Oskar Schindler, Problematic Legacies, Imperfect Heroes, and the Immutable Good

Yesterday I watched Schindler’s List for the first time.

Why didn’t anyone tell me? This is one of the greatest historical drama movies I could hope for. I’ve not seen anything made before or since that does as well as Schindler’s List to capture the sick unreality of the time of the Holocaust.

And Schindler – what a lovable rogue. He’s like a real life Han Solo, who slowly comes around to the moral good. He plays the villains like fiddles. Seeing someone like him reminded me of the opportunity every person has to do what’s right. In his situation, he certainly did. It was a good thing that this move was made, and it was a good thing that history vindicated this part of his story.

Problematic Legacies

I look up Schindler’s life, though, I don’t see just that picture of the hero. Even the film acknowledges this. The heroism and transformation (to appearances at least) don’t seem to last for Schindler. He moved to Argentina after the war and failed at a couple of businesses. Then he abandoned his wife without explanation, returned to Germany, and spent much of the rest of his life existing on the charity of Jewish organizations.

This was a sad and disappointing discovery. You know the feeling: when you discover that your heroes live poorly when they’re not in the public eye, or that someone who was once so great has fallen so far from the heights.

Everything within us wants to condemn someone like that. And everything within us feels betrayed that the hero and rescuer Oskar Schindler would seemingly rise so far only to fall so far.

What do we do with this?

Imperfect Heroes

I don’t think the answer is to toss aside Oskar Schindler and move on looking for another perfect hero. I don’t think it’s to think less of Oskar Schindler, in the big picture.

Schindler is just one reminder of a reality we all face: while we have ideals, we never meet them perfectly at all times. That’s why they’re ideals. If they were easy to reach or easy to keep, they wouldn’t be the things that call us higher.

If we were to find some legacy or some person that did seem perfect, woe unto us. That legacy or that person would become our idol. Instead of seeking fulfillment and goodness from the process and the actions of heroism, we would seek that lifeblood of human-ness from another human. That’s rather what movies like Schindler’s List let us do, for a few hours. It’s not all bad, but just imagine if heroism could never leave the screen, and all your cravings for meaning could be met vicariously through a movie character.
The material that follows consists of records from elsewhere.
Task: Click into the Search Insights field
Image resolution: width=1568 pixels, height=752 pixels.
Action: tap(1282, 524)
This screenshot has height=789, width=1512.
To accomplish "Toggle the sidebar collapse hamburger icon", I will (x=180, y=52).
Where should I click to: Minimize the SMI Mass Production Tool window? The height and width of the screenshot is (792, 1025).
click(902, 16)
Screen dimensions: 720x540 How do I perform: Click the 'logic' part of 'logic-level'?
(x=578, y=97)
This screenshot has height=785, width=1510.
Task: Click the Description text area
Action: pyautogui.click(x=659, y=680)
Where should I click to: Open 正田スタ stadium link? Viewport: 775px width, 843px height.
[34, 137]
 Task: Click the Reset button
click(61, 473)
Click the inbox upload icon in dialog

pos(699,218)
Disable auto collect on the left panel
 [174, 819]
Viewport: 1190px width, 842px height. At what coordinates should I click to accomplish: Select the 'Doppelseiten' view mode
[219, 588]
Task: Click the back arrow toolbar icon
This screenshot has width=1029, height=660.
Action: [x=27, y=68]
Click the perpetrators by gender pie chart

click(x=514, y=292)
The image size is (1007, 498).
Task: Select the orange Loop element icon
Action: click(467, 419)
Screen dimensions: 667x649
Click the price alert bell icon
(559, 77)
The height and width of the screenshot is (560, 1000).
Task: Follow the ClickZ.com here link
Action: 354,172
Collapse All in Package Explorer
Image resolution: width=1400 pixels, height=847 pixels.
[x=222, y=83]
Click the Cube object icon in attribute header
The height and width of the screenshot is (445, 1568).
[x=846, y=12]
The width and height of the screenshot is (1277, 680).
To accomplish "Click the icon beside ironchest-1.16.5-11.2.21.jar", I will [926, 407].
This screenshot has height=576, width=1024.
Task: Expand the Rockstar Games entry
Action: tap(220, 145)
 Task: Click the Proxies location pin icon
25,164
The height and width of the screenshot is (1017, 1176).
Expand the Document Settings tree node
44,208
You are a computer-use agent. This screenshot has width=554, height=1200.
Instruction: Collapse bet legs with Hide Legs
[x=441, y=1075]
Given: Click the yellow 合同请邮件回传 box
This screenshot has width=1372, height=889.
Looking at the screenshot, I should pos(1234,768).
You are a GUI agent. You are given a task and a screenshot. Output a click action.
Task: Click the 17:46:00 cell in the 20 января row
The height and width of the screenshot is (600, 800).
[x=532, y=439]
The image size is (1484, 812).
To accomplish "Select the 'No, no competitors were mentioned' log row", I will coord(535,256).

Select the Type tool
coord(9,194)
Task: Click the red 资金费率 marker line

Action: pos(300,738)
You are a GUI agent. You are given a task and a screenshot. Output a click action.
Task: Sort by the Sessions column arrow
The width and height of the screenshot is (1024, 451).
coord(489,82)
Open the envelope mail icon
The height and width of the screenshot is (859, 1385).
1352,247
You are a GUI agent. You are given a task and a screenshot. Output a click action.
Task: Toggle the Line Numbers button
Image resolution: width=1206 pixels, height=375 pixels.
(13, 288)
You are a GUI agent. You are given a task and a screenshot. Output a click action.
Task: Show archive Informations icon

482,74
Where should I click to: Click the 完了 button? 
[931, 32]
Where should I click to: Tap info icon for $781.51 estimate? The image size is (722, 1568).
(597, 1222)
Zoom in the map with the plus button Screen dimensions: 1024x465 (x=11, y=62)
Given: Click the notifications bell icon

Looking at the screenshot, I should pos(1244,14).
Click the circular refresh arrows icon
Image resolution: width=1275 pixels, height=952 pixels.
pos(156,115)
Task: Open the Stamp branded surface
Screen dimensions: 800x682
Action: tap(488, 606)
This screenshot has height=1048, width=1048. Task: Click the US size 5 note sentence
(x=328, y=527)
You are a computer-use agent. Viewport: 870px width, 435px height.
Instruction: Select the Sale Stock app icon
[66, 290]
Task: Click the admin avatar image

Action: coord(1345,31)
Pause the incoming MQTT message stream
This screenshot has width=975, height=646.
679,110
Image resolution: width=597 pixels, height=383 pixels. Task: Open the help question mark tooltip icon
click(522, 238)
It’s a good thing that no heroes please us fully.

The Immutable Good

There’s still a lingering depression when we consider that heroes like Schindler can backslide, or make stupid decisions, or make cruel ones (like abandoning a spouse) after having done something great and good.

There has to be an antidote to that despair. Or what is the point of doing good in the world if it can be so easily lost?

We often tend to think of good in the context of a wider story. We want to know how many good actions a man committed in his life so we can know whether he was a “good” man. On one level, this makes a lot of sense. “The good life” certainly consists of every action up to death.

But it’s not just “the good life” that is good.

We can celebrate the “good action”. We celebrate the “good man”, too – at least, the man as he was in that moment: the “good 27 year-old,” or the “good pre-1958 Oskar Schindler.” Why? Because the good is the good. Even when it does not always stay with the same host or the same life, it still echoes in the world.

Schindler may have failed to figure out his relationships or his financial life. In the end, he would not have met Aristotle’s strict definition of “the good life.” Still, his good was not wiped out because of his mistakes. It lived on not just in him but in every person to whom he gave a chance at life. In those moments he fought an evil regime and saved innocent people, he was the best thing a human being could be. And those moments will never cease to be a part of the flow of time, regardless of our opinions of Schindler’s place in the rest of it.

“Whoever destroys a soul, it is considered as if he destroyed an entire world. And whoever saves a life, it is considered as if he saved an entire world.” 

– Mishnah Sanhedrin 4:5; Yerushalmi Talmud 4:9, Babylonian Talmud Sanhedrin 37a.